Record excerpts below:
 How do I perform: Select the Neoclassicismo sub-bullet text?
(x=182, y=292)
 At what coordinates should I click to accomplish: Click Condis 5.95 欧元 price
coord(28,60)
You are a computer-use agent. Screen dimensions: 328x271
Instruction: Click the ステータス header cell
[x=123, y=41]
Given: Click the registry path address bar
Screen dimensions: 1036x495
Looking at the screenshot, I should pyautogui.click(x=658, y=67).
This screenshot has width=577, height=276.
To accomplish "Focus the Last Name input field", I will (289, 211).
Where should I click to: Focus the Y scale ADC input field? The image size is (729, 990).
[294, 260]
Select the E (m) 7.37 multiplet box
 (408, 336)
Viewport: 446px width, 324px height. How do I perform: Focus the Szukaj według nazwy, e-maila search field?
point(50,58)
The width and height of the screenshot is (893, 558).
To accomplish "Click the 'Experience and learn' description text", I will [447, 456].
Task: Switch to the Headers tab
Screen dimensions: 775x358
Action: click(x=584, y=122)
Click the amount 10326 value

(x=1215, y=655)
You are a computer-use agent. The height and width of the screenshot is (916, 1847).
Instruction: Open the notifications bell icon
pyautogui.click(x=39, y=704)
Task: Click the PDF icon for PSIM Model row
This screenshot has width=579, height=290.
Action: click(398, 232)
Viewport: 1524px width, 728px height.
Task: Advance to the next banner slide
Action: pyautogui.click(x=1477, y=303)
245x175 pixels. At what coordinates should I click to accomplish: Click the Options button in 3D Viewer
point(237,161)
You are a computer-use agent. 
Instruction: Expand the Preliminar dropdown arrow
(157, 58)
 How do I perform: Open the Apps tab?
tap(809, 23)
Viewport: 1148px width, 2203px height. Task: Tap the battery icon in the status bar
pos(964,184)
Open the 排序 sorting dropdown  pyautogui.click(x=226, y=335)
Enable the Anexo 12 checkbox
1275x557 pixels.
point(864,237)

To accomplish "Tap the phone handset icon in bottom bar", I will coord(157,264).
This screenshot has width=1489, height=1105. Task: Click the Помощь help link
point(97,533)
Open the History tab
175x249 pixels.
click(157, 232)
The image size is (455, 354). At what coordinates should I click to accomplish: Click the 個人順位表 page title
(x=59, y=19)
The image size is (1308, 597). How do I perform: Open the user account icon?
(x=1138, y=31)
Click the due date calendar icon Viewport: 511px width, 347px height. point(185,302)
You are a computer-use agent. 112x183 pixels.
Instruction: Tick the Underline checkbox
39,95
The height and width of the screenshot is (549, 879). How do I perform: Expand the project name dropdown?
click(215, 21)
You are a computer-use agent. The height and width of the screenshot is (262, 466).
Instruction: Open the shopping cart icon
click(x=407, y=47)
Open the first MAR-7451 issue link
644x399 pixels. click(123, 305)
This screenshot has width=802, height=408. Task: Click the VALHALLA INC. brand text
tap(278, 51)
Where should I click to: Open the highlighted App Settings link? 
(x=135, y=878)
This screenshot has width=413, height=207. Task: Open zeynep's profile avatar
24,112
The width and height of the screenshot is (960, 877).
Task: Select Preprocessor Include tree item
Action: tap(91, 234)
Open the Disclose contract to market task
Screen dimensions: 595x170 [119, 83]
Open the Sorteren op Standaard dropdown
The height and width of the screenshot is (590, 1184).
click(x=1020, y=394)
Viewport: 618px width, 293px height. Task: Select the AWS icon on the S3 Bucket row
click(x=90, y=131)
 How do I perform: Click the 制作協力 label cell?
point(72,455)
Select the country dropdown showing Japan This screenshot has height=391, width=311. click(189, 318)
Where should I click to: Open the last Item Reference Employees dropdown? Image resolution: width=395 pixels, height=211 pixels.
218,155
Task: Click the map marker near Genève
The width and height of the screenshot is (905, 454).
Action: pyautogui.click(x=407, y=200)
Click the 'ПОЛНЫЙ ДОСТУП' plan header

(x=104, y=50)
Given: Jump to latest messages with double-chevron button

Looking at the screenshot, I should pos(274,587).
End of Record excerpts.
> _Assignment_
Please retype, exactly as written, every line from the line containing "Task: Click the map marker near Genève" through the last line of the records above, including both of those lines, and nothing else.

> _Result_
Task: Click the map marker near Genève
The width and height of the screenshot is (905, 454).
Action: pyautogui.click(x=407, y=200)
Click the 'ПОЛНЫЙ ДОСТУП' plan header

(x=104, y=50)
Given: Jump to latest messages with double-chevron button

Looking at the screenshot, I should pos(274,587).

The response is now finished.